* [Instructions to follow] Please return every record below exactly as it stands.

* [Records from a data collection]
= = =

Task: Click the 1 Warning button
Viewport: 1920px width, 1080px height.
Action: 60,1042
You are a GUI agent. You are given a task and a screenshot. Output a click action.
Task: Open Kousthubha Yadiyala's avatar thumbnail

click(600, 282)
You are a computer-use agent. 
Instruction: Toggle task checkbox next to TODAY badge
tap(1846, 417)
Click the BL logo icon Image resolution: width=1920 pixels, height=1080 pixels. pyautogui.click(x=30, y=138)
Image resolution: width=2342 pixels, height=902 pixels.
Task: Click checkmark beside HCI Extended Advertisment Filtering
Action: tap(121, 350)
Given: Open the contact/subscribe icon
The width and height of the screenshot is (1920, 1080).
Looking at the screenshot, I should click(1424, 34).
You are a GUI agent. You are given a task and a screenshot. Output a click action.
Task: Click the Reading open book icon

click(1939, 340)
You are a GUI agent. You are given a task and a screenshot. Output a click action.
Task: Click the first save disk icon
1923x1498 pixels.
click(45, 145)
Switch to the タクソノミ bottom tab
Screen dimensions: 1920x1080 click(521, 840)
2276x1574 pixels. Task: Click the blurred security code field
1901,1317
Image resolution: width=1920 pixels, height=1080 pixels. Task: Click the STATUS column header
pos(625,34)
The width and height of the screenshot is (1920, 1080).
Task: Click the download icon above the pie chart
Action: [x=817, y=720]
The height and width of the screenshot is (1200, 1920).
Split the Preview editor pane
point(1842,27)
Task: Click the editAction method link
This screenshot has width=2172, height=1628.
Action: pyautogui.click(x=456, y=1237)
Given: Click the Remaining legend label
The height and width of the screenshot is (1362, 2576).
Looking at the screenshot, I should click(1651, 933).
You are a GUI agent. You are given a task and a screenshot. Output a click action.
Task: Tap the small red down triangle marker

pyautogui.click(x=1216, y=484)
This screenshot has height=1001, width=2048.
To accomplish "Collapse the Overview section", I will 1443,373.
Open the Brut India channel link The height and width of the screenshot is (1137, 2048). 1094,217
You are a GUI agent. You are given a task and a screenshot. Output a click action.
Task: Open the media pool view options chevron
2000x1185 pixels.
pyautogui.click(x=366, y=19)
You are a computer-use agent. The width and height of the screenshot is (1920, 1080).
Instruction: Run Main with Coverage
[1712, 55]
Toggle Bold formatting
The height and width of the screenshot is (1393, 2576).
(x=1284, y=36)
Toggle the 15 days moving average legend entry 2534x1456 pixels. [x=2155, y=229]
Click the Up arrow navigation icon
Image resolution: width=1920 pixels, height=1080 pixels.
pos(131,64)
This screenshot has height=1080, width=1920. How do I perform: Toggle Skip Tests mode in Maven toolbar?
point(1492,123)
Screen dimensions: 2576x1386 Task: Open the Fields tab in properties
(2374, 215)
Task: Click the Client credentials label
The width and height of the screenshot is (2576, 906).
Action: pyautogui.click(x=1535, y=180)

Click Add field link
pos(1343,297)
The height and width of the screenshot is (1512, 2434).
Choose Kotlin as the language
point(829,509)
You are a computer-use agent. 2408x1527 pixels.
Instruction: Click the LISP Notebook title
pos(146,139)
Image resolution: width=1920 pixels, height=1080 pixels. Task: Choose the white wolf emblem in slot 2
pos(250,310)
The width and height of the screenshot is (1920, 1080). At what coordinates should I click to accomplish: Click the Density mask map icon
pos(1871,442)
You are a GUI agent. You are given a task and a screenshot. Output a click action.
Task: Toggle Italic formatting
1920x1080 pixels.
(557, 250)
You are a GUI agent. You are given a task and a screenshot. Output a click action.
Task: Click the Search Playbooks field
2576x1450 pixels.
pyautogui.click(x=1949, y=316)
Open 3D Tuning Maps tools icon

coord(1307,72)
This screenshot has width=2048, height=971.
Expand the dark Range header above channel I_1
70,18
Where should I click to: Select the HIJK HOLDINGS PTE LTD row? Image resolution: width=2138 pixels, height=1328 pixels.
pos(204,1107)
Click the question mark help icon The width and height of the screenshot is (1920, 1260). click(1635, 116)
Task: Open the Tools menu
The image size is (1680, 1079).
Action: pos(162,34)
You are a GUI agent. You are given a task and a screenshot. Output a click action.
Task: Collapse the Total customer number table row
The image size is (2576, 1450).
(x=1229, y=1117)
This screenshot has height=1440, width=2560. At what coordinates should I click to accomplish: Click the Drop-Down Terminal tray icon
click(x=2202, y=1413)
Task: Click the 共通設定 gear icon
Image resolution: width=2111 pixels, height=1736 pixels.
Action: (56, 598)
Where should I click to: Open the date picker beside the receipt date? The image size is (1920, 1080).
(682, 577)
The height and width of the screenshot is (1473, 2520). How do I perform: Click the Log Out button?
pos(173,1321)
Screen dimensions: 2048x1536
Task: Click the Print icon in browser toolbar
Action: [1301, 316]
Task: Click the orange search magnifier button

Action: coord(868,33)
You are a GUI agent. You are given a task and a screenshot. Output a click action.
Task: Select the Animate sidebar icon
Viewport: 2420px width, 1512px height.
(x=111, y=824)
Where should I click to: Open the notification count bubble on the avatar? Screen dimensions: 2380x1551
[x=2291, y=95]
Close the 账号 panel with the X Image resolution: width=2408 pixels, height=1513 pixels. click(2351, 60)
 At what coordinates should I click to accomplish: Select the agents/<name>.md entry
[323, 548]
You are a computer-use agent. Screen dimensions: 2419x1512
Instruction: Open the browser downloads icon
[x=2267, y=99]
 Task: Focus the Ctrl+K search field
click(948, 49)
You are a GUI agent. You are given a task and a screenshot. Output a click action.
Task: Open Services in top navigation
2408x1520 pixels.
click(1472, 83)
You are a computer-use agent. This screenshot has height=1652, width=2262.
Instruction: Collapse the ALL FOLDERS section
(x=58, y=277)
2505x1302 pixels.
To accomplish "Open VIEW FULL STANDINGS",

= = =

* [Output for this task]
Task: Click the 1 Warning button
Viewport: 1920px width, 1080px height.
Action: 60,1042
You are a GUI agent. You are given a task and a screenshot. Output a click action.
Task: Open Kousthubha Yadiyala's avatar thumbnail

click(600, 282)
You are a computer-use agent. 
Instruction: Toggle task checkbox next to TODAY badge
tap(1846, 417)
Click the BL logo icon Image resolution: width=1920 pixels, height=1080 pixels. pyautogui.click(x=30, y=138)
Image resolution: width=2342 pixels, height=902 pixels.
Task: Click checkmark beside HCI Extended Advertisment Filtering
Action: tap(121, 350)
Given: Open the contact/subscribe icon
The width and height of the screenshot is (1920, 1080).
Looking at the screenshot, I should click(1424, 34).
You are a GUI agent. You are given a task and a screenshot. Output a click action.
Task: Click the Reading open book icon

click(1939, 340)
You are a GUI agent. You are given a task and a screenshot. Output a click action.
Task: Click the first save disk icon
1923x1498 pixels.
click(45, 145)
Switch to the タクソノミ bottom tab
Screen dimensions: 1920x1080 click(521, 840)
2276x1574 pixels. Task: Click the blurred security code field
1901,1317
Image resolution: width=1920 pixels, height=1080 pixels. Task: Click the STATUS column header
pos(625,34)
The width and height of the screenshot is (1920, 1080).
Task: Click the download icon above the pie chart
Action: [x=817, y=720]
The height and width of the screenshot is (1200, 1920).
Split the Preview editor pane
point(1842,27)
Task: Click the editAction method link
This screenshot has width=2172, height=1628.
Action: pyautogui.click(x=456, y=1237)
Given: Click the Remaining legend label
The height and width of the screenshot is (1362, 2576).
Looking at the screenshot, I should click(1651, 933).
You are a GUI agent. You are given a task and a screenshot. Output a click action.
Task: Tap the small red down triangle marker

pyautogui.click(x=1216, y=484)
This screenshot has height=1001, width=2048.
To accomplish "Collapse the Overview section", I will 1443,373.
Open the Brut India channel link The height and width of the screenshot is (1137, 2048). 1094,217
You are a GUI agent. You are given a task and a screenshot. Output a click action.
Task: Open the media pool view options chevron
2000x1185 pixels.
pyautogui.click(x=366, y=19)
You are a computer-use agent. The width and height of the screenshot is (1920, 1080).
Instruction: Run Main with Coverage
[1712, 55]
Toggle Bold formatting
The height and width of the screenshot is (1393, 2576).
(x=1284, y=36)
Toggle the 15 days moving average legend entry 2534x1456 pixels. [x=2155, y=229]
Click the Up arrow navigation icon
Image resolution: width=1920 pixels, height=1080 pixels.
pos(131,64)
This screenshot has height=1080, width=1920. How do I perform: Toggle Skip Tests mode in Maven toolbar?
point(1492,123)
Screen dimensions: 2576x1386 Task: Open the Fields tab in properties
(2374, 215)
Task: Click the Client credentials label
The width and height of the screenshot is (2576, 906).
Action: pyautogui.click(x=1535, y=180)

Click Add field link
pos(1343,297)
The height and width of the screenshot is (1512, 2434).
Choose Kotlin as the language
point(829,509)
You are a computer-use agent. 2408x1527 pixels.
Instruction: Click the LISP Notebook title
pos(146,139)
Image resolution: width=1920 pixels, height=1080 pixels. Task: Choose the white wolf emblem in slot 2
pos(250,310)
The width and height of the screenshot is (1920, 1080). At what coordinates should I click to accomplish: Click the Density mask map icon
pos(1871,442)
You are a GUI agent. You are given a task and a screenshot. Output a click action.
Task: Toggle Italic formatting
1920x1080 pixels.
(557, 250)
You are a GUI agent. You are given a task and a screenshot. Output a click action.
Task: Click the Search Playbooks field
2576x1450 pixels.
pyautogui.click(x=1949, y=316)
Open 3D Tuning Maps tools icon

coord(1307,72)
This screenshot has width=2048, height=971.
Expand the dark Range header above channel I_1
70,18
Where should I click to: Select the HIJK HOLDINGS PTE LTD row? Image resolution: width=2138 pixels, height=1328 pixels.
pos(204,1107)
Click the question mark help icon The width and height of the screenshot is (1920, 1260). click(1635, 116)
Task: Open the Tools menu
The image size is (1680, 1079).
Action: pos(162,34)
You are a GUI agent. You are given a task and a screenshot. Output a click action.
Task: Collapse the Total customer number table row
The image size is (2576, 1450).
(x=1229, y=1117)
This screenshot has height=1440, width=2560. At what coordinates should I click to accomplish: Click the Drop-Down Terminal tray icon
click(x=2202, y=1413)
Task: Click the 共通設定 gear icon
Image resolution: width=2111 pixels, height=1736 pixels.
Action: (56, 598)
Where should I click to: Open the date picker beside the receipt date? The image size is (1920, 1080).
(682, 577)
The height and width of the screenshot is (1473, 2520). How do I perform: Click the Log Out button?
pos(173,1321)
Screen dimensions: 2048x1536
Task: Click the Print icon in browser toolbar
Action: [1301, 316]
Task: Click the orange search magnifier button

Action: coord(868,33)
You are a GUI agent. You are given a task and a screenshot. Output a click action.
Task: Select the Animate sidebar icon
Viewport: 2420px width, 1512px height.
(x=111, y=824)
Where should I click to: Open the notification count bubble on the avatar? Screen dimensions: 2380x1551
[x=2291, y=95]
Close the 账号 panel with the X Image resolution: width=2408 pixels, height=1513 pixels. click(2351, 60)
 At what coordinates should I click to accomplish: Select the agents/<name>.md entry
[323, 548]
You are a computer-use agent. Screen dimensions: 2419x1512
Instruction: Open the browser downloads icon
[x=2267, y=99]
 Task: Focus the Ctrl+K search field
click(948, 49)
You are a GUI agent. You are given a task and a screenshot. Output a click action.
Task: Open Services in top navigation
2408x1520 pixels.
click(1472, 83)
You are a computer-use agent. This screenshot has height=1652, width=2262.
Instruction: Collapse the ALL FOLDERS section
(x=58, y=277)
2505x1302 pixels.
To accomplish "Open VIEW FULL STANDINGS",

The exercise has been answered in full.